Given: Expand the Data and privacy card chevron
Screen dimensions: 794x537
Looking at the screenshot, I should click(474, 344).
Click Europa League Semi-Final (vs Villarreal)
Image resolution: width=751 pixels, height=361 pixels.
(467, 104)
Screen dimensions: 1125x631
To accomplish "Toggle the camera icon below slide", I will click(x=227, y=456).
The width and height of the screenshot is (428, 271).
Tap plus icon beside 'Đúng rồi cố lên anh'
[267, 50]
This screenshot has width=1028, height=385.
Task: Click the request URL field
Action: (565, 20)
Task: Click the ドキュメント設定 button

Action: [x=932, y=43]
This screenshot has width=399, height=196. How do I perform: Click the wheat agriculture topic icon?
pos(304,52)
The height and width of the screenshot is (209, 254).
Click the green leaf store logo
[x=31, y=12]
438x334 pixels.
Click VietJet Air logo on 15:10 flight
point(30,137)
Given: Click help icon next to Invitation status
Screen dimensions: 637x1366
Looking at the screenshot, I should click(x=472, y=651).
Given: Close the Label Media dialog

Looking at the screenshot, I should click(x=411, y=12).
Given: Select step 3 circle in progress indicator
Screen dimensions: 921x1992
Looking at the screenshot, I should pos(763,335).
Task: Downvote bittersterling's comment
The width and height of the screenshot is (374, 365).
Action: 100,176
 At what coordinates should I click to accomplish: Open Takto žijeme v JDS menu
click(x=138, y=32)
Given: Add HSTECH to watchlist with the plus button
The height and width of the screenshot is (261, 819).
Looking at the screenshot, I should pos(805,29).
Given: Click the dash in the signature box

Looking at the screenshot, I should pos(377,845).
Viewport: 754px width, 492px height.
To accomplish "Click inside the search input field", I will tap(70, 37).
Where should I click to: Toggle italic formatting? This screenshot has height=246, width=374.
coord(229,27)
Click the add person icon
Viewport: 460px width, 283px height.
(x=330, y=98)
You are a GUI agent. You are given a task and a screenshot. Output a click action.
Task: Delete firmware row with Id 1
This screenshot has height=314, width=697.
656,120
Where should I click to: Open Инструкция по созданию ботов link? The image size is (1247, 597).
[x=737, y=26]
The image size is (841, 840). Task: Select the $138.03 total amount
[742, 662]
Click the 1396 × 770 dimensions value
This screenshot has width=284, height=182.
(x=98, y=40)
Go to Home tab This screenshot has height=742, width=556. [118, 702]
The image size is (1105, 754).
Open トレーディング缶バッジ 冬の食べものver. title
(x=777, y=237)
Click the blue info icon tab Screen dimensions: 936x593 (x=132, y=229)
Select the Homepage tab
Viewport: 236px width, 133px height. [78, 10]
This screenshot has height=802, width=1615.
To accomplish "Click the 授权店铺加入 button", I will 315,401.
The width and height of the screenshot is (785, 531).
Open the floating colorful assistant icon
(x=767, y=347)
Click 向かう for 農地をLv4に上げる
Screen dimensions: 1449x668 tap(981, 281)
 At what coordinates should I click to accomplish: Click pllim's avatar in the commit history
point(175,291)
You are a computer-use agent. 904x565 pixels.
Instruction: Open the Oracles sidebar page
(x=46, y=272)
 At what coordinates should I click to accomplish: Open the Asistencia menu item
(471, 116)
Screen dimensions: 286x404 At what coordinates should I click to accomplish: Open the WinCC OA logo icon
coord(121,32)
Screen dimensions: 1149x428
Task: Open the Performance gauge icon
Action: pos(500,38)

# GIVEN INSTRUCTION
Rewrite all the records above as a JSON list of strings, one string per line, leaving out blank lines.

# ANSWER TO THIS TASK
[
  "Given: Expand the Data and privacy card chevron",
  "Screen dimensions: 794x537",
  "Looking at the screenshot, I should click(474, 344).",
  "Click Europa League Semi-Final (vs Villarreal)",
  "Image resolution: width=751 pixels, height=361 pixels.",
  "(467, 104)",
  "Screen dimensions: 1125x631",
  "To accomplish \"Toggle the camera icon below slide\", I will click(x=227, y=456).",
  "The width and height of the screenshot is (428, 271).",
  "Tap plus icon beside 'Đúng rồi cố lên anh'",
  "[267, 50]",
  "This screenshot has width=1028, height=385.",
  "Task: Click the request URL field",
  "Action: (565, 20)",
  "Task: Click the ドキュメント設定 button",
  "Action: [x=932, y=43]",
  "This screenshot has width=399, height=196. How do I perform: Click the wheat agriculture topic icon?",
  "pos(304,52)",
  "The height and width of the screenshot is (209, 254).",
  "Click the green leaf store logo",
  "[x=31, y=12]",
  "438x334 pixels.",
  "Click VietJet Air logo on 15:10 flight",
  "point(30,137)",
  "Given: Click help icon next to Invitation status",
  "Screen dimensions: 637x1366",
  "Looking at the screenshot, I should click(x=472, y=651).",
  "Given: Close the Label Media dialog",
  "Looking at the screenshot, I should click(x=411, y=12).",
  "Given: Select step 3 circle in progress indicator",
  "Screen dimensions: 921x1992",
  "Looking at the screenshot, I should pos(763,335).",
  "Task: Downvote bittersterling's comment",
  "The width and height of the screenshot is (374, 365).",
  "Action: 100,176",
  " At what coordinates should I click to accomplish: Open Takto žijeme v JDS menu",
  "click(x=138, y=32)",
  "Given: Add HSTECH to watchlist with the plus button",
  "The height and width of the screenshot is (261, 819).",
  "Looking at the screenshot, I should pos(805,29).",
  "Given: Click the dash in the signature box",
  "Looking at the screenshot, I should pos(377,845).",
  "Viewport: 754px width, 492px height.",
  "To accomplish \"Click inside the search input field\", I will tap(70, 37).",
  "Where should I click to: Toggle italic formatting? This screenshot has height=246, width=374.",
  "coord(229,27)",
  "Click the add person icon",
  "Viewport: 460px width, 283px height.",
  "(x=330, y=98)",
  "You are a GUI agent. You are given a task and a screenshot. Output a click action.",
  "Task: Delete firmware row with Id 1",
  "This screenshot has height=314, width=697.",
  "656,120",
  "Where should I click to: Open Инструкция по созданию ботов link? The image size is (1247, 597).",
  "[x=737, y=26]",
  "The image size is (841, 840). Task: Select the $138.03 total amount",
  "[742, 662]",
  "Click the 1396 × 770 dimensions value",
  "This screenshot has width=284, height=182.",
  "(x=98, y=40)",
  "Go to Home tab This screenshot has height=742, width=556. [118, 702]",
  "The image size is (1105, 754).",
  "Open トレーディング缶バッジ 冬の食べものver. title",
  "(x=777, y=237)",
  "Click the blue info icon tab Screen dimensions: 936x593 (x=132, y=229)",
  "Select the Homepage tab",
  "Viewport: 236px width, 133px height. [78, 10]",
  "This screenshot has height=802, width=1615.",
  "To accomplish \"Click the 授权店铺加入 button\", I will 315,401.",
  "The width and height of the screenshot is (785, 531).",
  "Open the floating colorful assistant icon",
  "(x=767, y=347)",
  "Click 向かう for 農地をLv4に上げる",
  "Screen dimensions: 1449x668 tap(981, 281)",
  " At what coordinates should I click to accomplish: Click pllim's avatar in the commit history",
  "point(175,291)",
  "You are a computer-use agent. 904x565 pixels.",
  "Instruction: Open the Oracles sidebar page",
  "(x=46, y=272)",
  " At what coordinates should I click to accomplish: Open the Asistencia menu item",
  "(471, 116)",
  "Screen dimensions: 286x404 At what coordinates should I click to accomplish: Open the WinCC OA logo icon",
  "coord(121,32)",
  "Screen dimensions: 1149x428",
  "Task: Open the Performance gauge icon",
  "Action: pos(500,38)"
]